TASK BRIEF:
What lines in the records below mention "Open"? List them all.

Screenshot grounding data:
.....

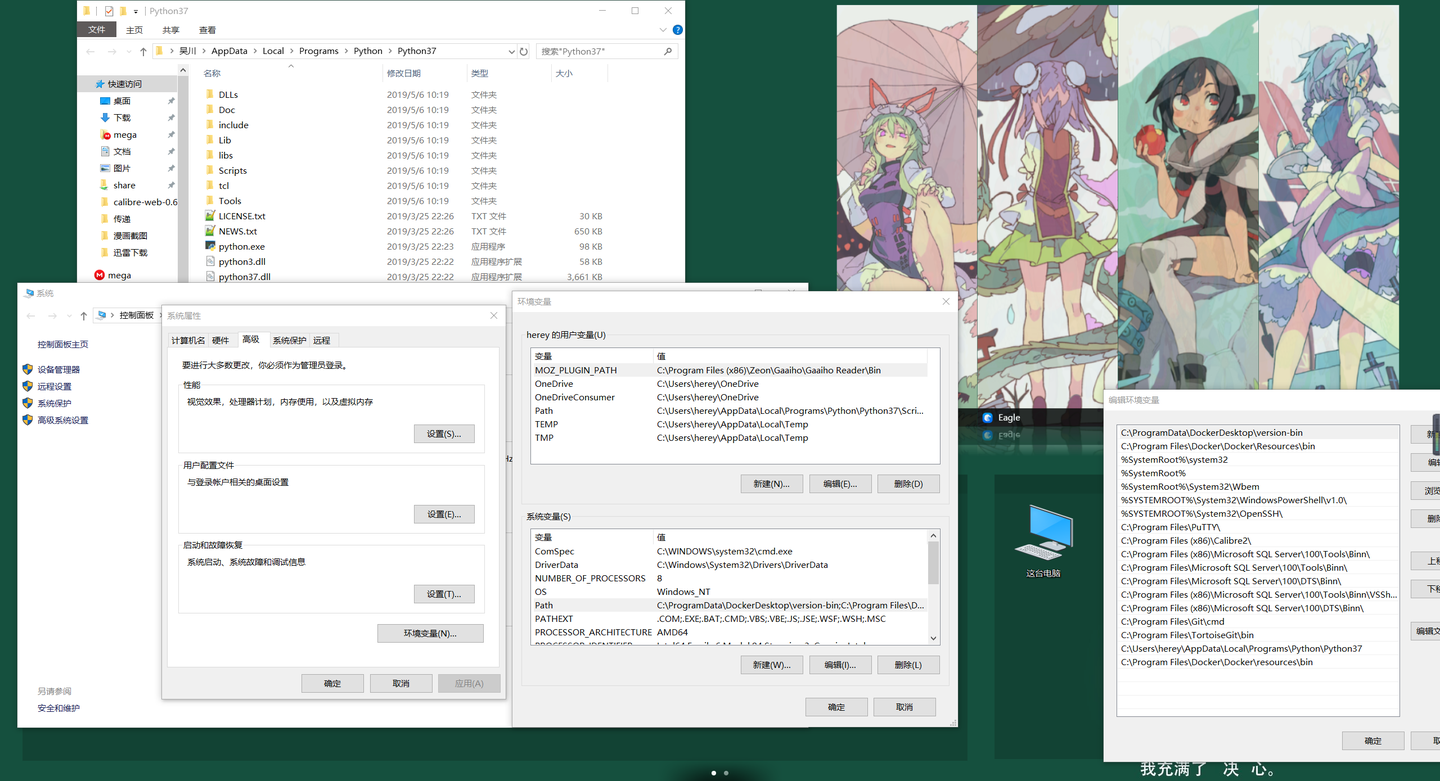Click the 环境变量(N)... button
The width and height of the screenshot is (1440, 781).
(430, 633)

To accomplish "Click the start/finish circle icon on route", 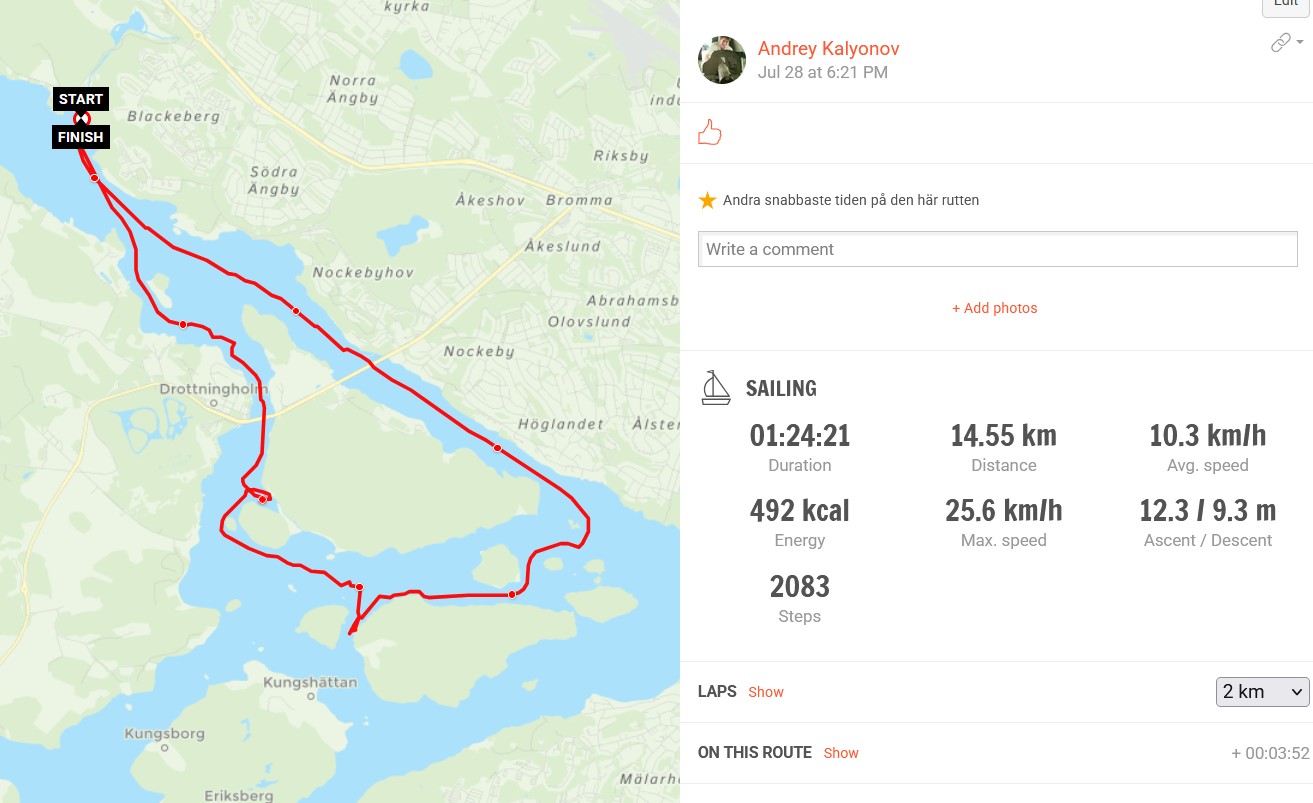I will [x=82, y=118].
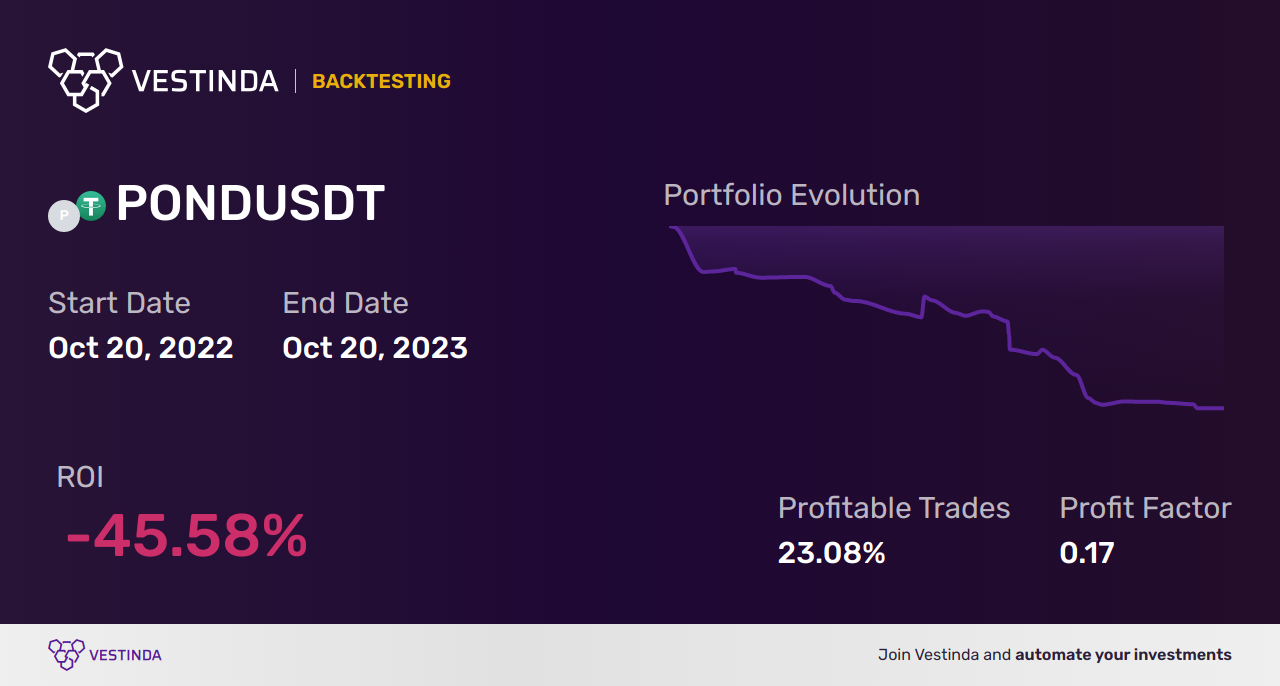Click the Vestinda hexagon logo icon at top

85,79
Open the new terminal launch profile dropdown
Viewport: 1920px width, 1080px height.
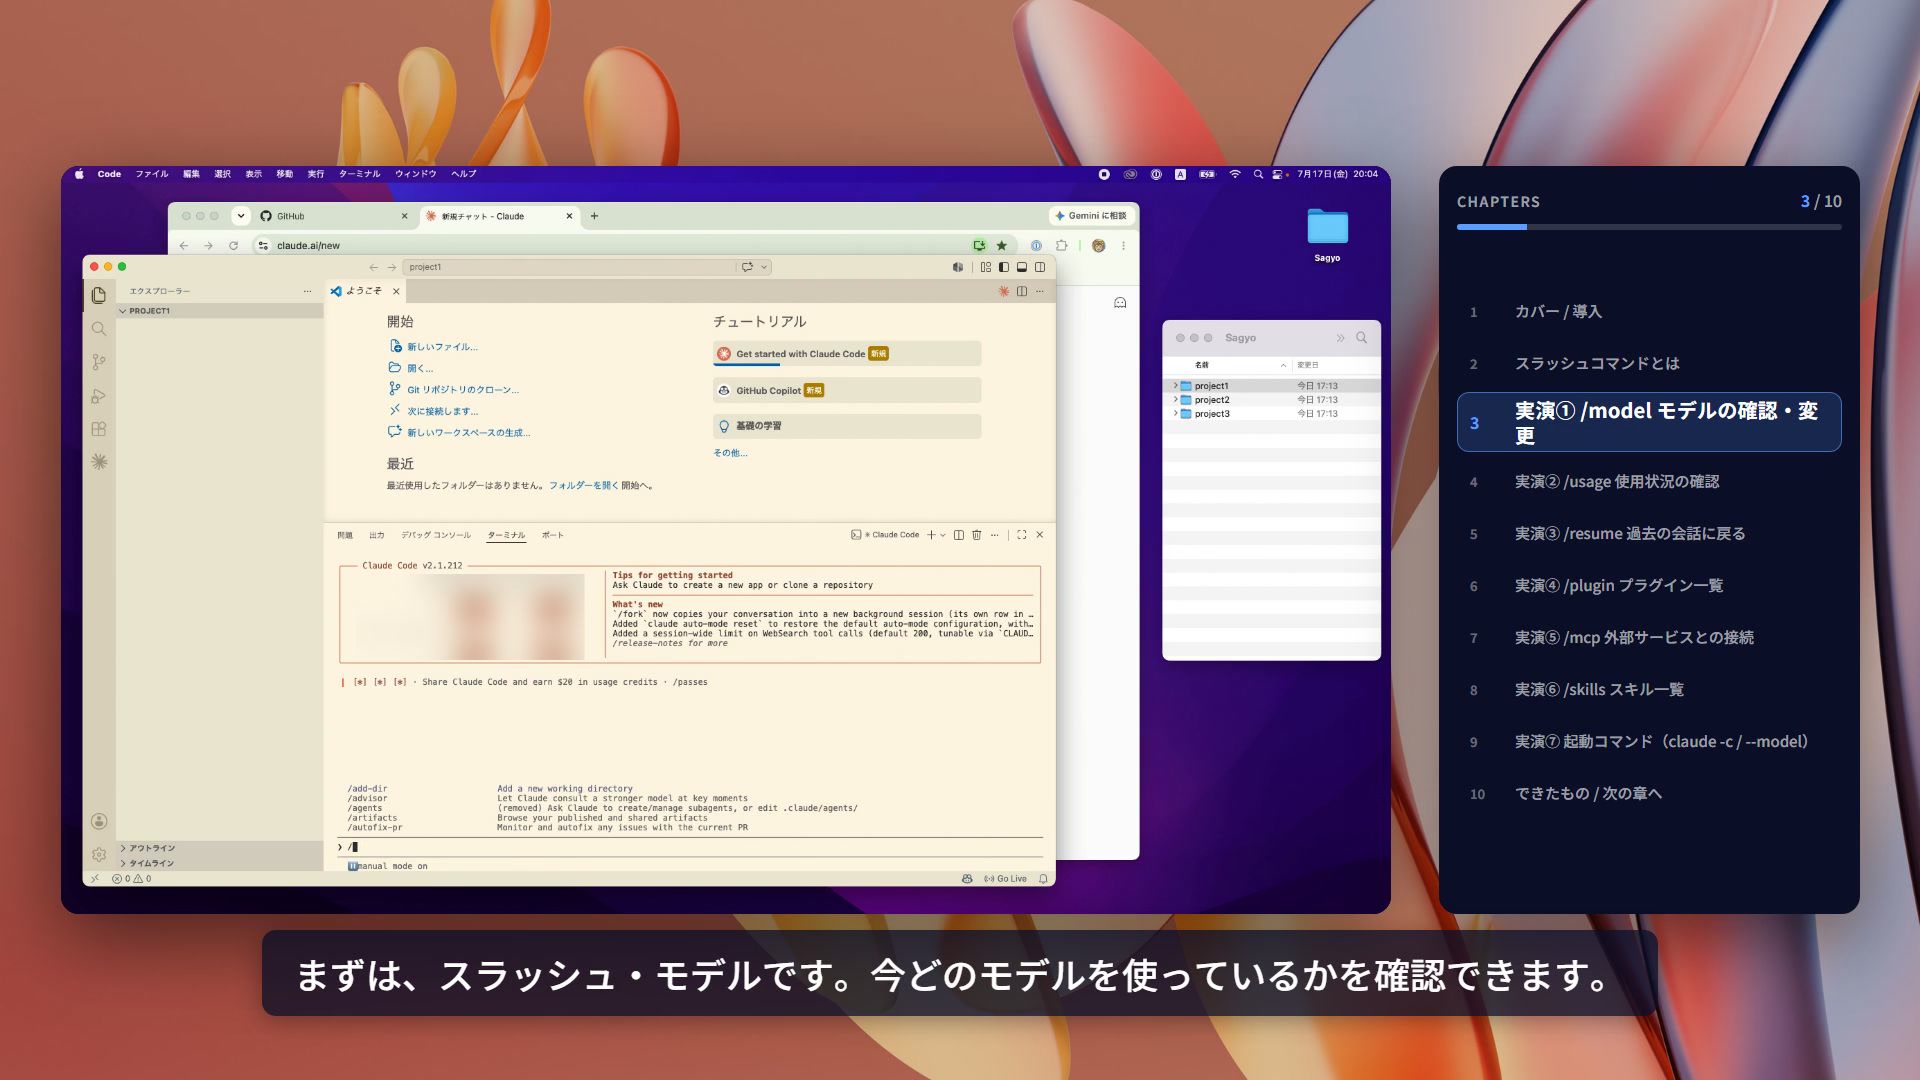click(943, 535)
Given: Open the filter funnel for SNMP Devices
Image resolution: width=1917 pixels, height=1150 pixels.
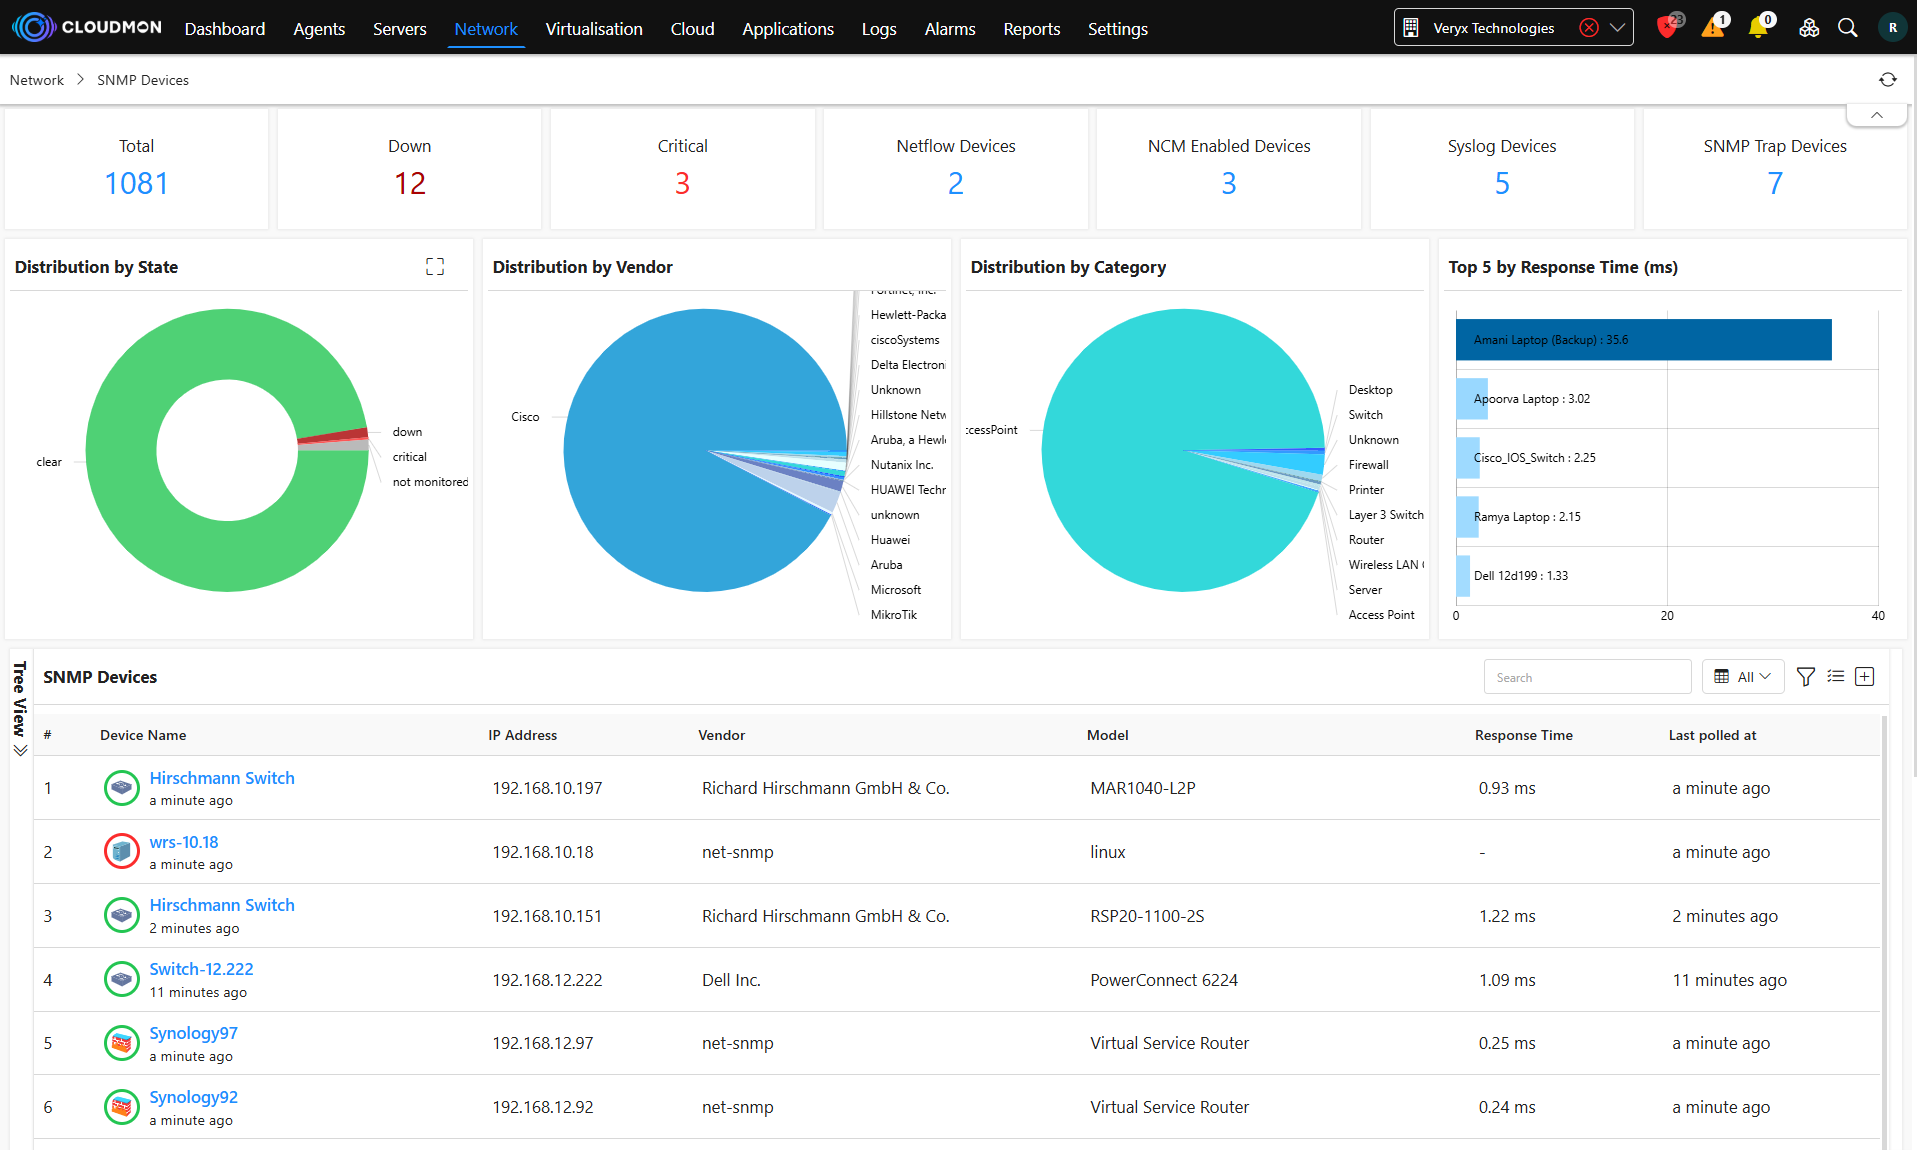Looking at the screenshot, I should click(x=1805, y=677).
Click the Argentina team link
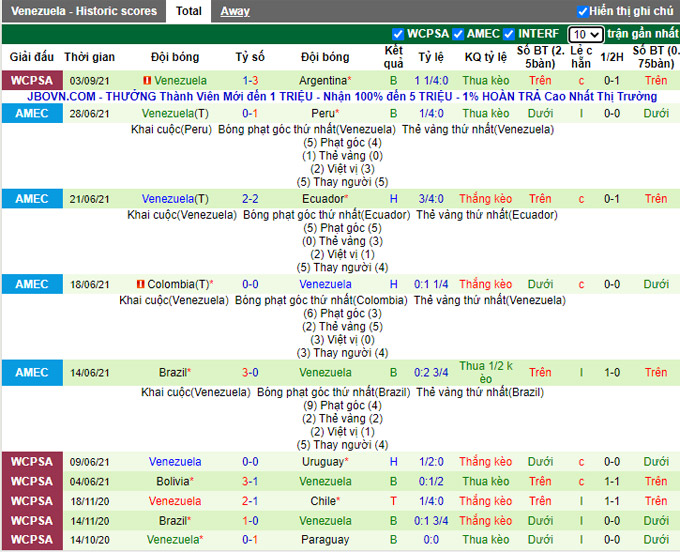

.....

TASK OUTPUT:
Open the new terminal launch profile dropdown
Given: Open the filter funnel for SNMP Devices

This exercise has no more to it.